## WHAT IS ASKED
Can you copy each of the following records word for word, keeping every line as it stands?
---------- GIVEN INFORMATION
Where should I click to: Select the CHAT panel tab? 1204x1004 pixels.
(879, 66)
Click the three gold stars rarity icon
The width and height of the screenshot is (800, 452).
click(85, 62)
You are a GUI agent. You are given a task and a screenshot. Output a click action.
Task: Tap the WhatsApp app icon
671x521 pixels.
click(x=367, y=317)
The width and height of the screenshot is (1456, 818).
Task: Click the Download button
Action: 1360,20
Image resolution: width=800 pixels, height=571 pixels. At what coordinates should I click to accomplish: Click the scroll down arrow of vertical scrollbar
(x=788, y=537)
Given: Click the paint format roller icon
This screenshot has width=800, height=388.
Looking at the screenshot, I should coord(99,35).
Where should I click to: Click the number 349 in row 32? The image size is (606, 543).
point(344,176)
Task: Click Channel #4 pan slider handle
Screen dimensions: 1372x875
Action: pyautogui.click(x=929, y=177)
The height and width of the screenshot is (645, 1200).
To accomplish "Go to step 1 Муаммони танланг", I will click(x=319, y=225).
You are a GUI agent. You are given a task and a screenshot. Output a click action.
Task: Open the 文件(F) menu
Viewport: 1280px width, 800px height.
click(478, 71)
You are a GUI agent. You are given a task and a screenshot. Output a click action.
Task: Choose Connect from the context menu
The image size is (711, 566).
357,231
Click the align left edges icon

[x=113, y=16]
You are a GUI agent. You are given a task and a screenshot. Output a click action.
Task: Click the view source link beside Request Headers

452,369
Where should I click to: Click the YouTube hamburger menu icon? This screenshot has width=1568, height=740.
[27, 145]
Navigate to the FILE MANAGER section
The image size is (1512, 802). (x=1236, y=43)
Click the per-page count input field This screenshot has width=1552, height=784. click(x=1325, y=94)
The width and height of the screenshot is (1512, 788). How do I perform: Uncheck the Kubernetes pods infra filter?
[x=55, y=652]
--------------------
## OUTPUT FOR THIS EXERCISE
Where should I click to: Select the CHAT panel tab? 1204x1004 pixels.
(879, 66)
Click the three gold stars rarity icon
The width and height of the screenshot is (800, 452).
click(85, 62)
You are a GUI agent. You are given a task and a screenshot. Output a click action.
Task: Tap the WhatsApp app icon
671x521 pixels.
click(x=367, y=317)
The width and height of the screenshot is (1456, 818).
Task: Click the Download button
Action: 1360,20
Image resolution: width=800 pixels, height=571 pixels. At what coordinates should I click to accomplish: Click the scroll down arrow of vertical scrollbar
(x=788, y=537)
Given: Click the paint format roller icon
This screenshot has width=800, height=388.
Looking at the screenshot, I should coord(99,35).
Where should I click to: Click the number 349 in row 32? The image size is (606, 543).
point(344,176)
Task: Click Channel #4 pan slider handle
Screen dimensions: 1372x875
Action: pyautogui.click(x=929, y=177)
The height and width of the screenshot is (645, 1200).
To accomplish "Go to step 1 Муаммони танланг", I will click(x=319, y=225).
You are a GUI agent. You are given a task and a screenshot. Output a click action.
Task: Open the 文件(F) menu
Viewport: 1280px width, 800px height.
click(478, 71)
You are a GUI agent. You are given a task and a screenshot. Output a click action.
Task: Choose Connect from the context menu
The image size is (711, 566).
357,231
Click the align left edges icon

[x=113, y=16]
You are a GUI agent. You are given a task and a screenshot. Output a click action.
Task: Click the view source link beside Request Headers

452,369
Where should I click to: Click the YouTube hamburger menu icon? This screenshot has width=1568, height=740.
[27, 145]
Navigate to the FILE MANAGER section
The image size is (1512, 802). (x=1236, y=43)
Click the per-page count input field This screenshot has width=1552, height=784. click(x=1325, y=94)
The width and height of the screenshot is (1512, 788). How do I perform: Uncheck the Kubernetes pods infra filter?
[x=55, y=652]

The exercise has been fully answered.